Reproduce the data below word for word, setting aside any picture it holds.

Material provided:
┄┄┄┄┄┄┄┄┄┄┄┄┄┄┄┄┄┄┄┄
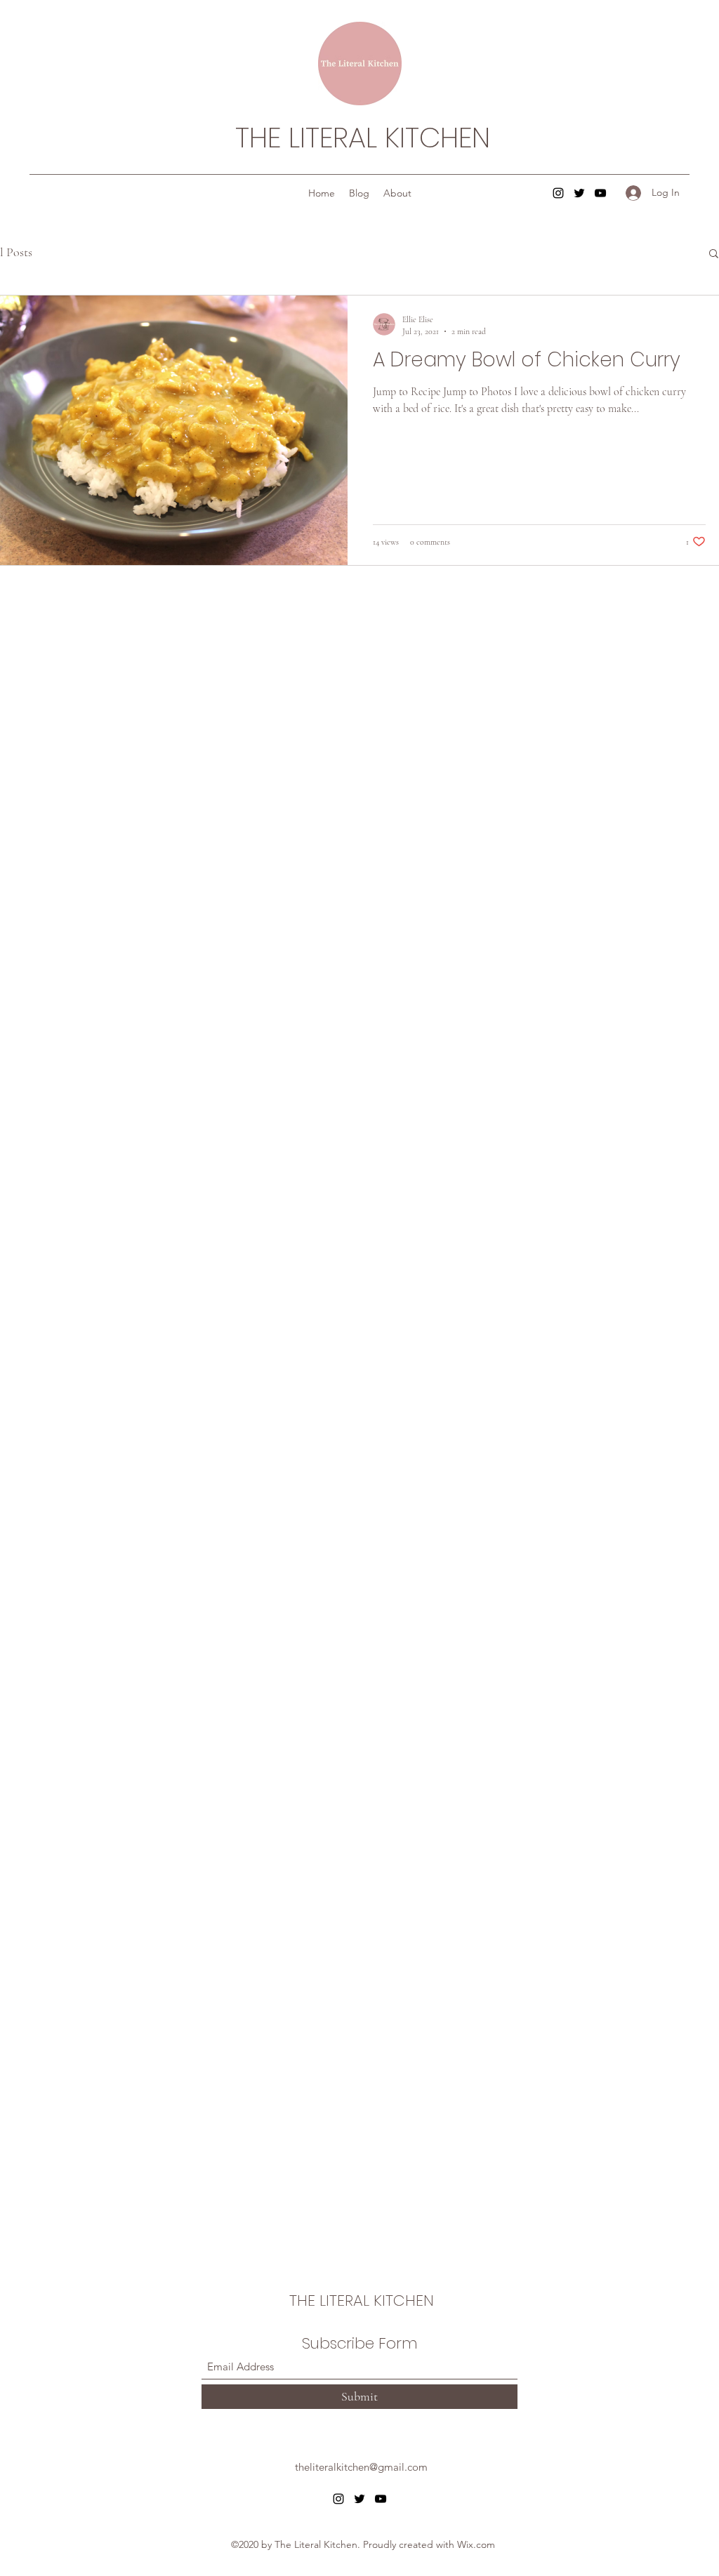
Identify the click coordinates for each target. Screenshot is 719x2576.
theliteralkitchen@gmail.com (361, 2467)
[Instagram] (558, 193)
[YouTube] (600, 193)
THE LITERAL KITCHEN (362, 137)
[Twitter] (579, 193)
┄┄┄┄┄┄┄┄┄┄┄┄┄┄┄┄┄┄┄┄
Result of this task:
Identify the click coordinates for each target. Screenshot is 719x2576.
theliteralkitchen@gmail.com (361, 2467)
[Instagram] (558, 193)
[YouTube] (600, 193)
THE LITERAL KITCHEN (362, 137)
[Twitter] (579, 193)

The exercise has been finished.